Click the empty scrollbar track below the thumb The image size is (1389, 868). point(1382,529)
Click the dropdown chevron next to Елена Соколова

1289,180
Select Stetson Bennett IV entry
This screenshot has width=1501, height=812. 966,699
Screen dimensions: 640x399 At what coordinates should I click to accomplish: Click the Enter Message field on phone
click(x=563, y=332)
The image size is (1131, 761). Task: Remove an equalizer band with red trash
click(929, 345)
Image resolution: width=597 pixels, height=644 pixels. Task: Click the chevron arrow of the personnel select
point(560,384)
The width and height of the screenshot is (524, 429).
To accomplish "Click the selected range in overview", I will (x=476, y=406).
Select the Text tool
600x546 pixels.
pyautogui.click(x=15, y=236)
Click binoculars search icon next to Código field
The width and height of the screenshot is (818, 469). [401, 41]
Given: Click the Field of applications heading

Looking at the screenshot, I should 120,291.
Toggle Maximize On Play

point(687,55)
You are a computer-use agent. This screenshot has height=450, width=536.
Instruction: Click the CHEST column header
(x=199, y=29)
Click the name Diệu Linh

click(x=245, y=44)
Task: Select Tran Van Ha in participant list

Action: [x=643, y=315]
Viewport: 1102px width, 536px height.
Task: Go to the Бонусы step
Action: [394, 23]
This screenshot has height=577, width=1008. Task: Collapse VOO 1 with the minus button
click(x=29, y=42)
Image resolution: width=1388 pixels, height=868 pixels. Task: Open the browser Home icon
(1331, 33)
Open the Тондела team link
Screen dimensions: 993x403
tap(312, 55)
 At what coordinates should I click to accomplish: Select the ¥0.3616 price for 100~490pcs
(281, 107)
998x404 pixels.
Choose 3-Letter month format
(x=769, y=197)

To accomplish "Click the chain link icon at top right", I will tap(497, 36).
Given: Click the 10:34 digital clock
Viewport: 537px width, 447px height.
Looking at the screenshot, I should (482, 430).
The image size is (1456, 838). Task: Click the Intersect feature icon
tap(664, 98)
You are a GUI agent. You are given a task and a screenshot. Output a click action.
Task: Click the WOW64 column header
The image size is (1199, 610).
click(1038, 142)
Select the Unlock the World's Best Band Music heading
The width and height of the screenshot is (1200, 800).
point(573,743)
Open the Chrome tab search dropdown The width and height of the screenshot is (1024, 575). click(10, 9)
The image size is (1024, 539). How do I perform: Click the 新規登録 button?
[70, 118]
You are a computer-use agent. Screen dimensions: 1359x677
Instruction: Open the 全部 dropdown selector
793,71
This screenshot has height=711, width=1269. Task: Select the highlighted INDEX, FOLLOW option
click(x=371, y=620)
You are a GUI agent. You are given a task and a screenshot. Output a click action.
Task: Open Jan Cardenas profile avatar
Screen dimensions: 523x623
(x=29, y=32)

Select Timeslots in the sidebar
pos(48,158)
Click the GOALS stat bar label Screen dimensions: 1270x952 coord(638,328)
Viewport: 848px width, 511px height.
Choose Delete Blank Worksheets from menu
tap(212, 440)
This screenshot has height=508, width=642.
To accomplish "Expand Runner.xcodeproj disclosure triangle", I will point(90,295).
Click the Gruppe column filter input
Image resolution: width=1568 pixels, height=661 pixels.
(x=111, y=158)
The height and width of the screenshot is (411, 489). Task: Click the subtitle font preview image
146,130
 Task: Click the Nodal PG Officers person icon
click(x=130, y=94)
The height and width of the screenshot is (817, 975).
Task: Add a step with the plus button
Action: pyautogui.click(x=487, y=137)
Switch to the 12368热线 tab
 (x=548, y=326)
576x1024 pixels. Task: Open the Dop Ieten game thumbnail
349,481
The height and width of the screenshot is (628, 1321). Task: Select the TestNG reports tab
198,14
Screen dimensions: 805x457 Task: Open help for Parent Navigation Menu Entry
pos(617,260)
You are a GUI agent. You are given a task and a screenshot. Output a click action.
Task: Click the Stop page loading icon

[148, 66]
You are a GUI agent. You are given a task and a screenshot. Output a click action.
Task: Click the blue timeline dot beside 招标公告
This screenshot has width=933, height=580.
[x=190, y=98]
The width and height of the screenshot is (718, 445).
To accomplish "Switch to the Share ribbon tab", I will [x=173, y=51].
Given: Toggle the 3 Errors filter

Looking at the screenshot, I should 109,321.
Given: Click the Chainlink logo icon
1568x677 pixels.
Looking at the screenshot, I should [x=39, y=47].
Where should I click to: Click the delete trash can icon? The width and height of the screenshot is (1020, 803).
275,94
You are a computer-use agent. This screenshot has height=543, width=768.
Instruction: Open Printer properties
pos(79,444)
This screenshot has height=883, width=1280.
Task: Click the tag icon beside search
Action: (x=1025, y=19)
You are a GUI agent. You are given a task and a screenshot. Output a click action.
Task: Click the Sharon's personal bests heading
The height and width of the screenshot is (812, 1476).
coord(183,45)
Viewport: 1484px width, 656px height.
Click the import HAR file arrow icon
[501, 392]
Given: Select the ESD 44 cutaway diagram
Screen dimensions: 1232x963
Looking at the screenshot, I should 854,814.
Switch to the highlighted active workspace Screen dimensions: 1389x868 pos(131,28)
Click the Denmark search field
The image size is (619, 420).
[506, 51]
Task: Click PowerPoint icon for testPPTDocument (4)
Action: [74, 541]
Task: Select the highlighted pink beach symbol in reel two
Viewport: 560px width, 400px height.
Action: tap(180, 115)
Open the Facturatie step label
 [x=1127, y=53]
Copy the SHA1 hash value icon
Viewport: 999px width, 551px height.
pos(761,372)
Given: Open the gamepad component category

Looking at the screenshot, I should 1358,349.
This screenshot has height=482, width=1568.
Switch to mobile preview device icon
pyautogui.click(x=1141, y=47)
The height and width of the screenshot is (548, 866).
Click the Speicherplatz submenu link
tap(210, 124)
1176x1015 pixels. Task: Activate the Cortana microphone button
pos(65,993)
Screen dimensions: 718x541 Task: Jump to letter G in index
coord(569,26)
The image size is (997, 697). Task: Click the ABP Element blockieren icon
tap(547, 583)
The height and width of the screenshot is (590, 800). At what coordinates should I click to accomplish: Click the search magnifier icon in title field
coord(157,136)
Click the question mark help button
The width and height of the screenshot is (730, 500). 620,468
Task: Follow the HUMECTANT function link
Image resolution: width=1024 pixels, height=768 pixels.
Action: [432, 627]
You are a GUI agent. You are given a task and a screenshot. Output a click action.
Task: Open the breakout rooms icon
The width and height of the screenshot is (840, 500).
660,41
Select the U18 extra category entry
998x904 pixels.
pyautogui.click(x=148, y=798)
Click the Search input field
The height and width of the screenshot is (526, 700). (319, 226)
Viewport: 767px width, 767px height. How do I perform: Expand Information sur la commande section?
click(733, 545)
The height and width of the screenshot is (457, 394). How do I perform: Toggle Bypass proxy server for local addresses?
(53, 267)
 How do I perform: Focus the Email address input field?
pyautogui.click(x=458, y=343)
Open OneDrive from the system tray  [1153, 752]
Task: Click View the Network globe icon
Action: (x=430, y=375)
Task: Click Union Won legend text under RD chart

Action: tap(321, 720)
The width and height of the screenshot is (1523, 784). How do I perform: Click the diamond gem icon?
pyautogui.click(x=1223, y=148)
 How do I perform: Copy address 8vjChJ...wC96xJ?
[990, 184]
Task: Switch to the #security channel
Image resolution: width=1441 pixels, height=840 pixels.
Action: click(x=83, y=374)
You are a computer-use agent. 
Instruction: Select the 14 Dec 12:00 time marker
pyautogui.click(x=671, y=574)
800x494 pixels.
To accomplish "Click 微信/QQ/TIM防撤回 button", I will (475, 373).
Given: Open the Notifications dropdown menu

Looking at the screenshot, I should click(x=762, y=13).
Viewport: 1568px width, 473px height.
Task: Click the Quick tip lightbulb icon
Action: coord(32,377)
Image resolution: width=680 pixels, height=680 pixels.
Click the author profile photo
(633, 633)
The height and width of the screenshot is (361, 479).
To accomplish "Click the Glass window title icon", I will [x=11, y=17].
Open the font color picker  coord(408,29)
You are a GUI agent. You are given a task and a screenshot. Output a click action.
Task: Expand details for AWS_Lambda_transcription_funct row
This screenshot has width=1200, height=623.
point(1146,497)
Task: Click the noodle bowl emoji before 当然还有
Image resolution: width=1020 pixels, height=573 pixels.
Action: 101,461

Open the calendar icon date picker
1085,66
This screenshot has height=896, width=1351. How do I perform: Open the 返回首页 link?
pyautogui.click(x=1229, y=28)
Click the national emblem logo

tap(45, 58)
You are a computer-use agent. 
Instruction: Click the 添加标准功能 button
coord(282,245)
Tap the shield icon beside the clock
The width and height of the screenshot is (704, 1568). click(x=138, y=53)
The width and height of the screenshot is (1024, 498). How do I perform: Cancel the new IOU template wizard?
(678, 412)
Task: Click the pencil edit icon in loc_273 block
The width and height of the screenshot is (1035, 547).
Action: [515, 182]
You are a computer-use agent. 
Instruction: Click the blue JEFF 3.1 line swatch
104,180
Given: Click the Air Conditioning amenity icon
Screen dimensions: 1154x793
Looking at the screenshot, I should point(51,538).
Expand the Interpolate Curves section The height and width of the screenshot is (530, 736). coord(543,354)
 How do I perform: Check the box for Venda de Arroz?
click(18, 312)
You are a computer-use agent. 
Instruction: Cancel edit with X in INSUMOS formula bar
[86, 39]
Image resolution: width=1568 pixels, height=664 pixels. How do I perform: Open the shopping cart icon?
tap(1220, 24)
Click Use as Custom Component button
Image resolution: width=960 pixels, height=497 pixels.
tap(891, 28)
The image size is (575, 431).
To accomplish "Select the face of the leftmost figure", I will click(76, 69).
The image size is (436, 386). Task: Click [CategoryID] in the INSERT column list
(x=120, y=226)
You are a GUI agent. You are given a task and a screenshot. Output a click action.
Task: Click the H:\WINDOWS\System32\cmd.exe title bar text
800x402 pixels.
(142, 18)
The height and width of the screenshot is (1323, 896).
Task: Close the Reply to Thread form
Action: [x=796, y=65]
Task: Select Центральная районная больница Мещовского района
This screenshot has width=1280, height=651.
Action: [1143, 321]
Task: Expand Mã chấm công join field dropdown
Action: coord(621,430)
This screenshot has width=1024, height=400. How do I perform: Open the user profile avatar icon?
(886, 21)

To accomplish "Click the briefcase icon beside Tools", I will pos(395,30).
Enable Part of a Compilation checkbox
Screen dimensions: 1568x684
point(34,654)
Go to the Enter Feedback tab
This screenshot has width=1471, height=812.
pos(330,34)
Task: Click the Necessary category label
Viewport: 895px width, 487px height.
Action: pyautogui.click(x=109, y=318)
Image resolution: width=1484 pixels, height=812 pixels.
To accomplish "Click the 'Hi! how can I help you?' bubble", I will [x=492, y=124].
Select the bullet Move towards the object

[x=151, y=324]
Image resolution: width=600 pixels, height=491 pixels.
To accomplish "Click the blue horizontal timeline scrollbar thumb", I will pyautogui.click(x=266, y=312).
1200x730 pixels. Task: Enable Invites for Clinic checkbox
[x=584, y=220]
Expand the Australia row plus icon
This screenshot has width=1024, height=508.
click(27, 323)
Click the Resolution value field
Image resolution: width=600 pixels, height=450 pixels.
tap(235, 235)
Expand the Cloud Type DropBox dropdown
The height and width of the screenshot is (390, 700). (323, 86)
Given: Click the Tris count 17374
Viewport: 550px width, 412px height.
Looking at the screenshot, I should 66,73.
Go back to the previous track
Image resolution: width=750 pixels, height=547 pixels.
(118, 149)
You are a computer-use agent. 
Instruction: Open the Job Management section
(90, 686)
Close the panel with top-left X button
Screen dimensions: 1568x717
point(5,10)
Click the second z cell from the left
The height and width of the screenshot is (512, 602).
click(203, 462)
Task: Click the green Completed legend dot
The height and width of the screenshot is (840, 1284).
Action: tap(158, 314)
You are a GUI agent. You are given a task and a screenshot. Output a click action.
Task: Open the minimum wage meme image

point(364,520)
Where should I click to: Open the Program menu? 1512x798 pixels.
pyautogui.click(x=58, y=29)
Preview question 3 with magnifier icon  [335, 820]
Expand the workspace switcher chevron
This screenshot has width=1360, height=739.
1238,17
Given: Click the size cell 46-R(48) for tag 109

* EXERCISE GOAL
All lines in the listing above from the line containing "Tap the shield icon beside the clock" to the line containing "Expand the Interpolate", inclusive, should be retyped exactly; no other lines should appear.

* ANSWER SECTION
Tap the shield icon beside the clock
The width and height of the screenshot is (704, 1568). click(x=138, y=53)
The width and height of the screenshot is (1024, 498). How do I perform: Cancel the new IOU template wizard?
(678, 412)
Task: Click the pencil edit icon in loc_273 block
The width and height of the screenshot is (1035, 547).
Action: [515, 182]
You are a computer-use agent. 
Instruction: Click the blue JEFF 3.1 line swatch
104,180
Given: Click the Air Conditioning amenity icon
Screen dimensions: 1154x793
Looking at the screenshot, I should point(51,538).
Expand the Interpolate Curves section The height and width of the screenshot is (530, 736). coord(543,354)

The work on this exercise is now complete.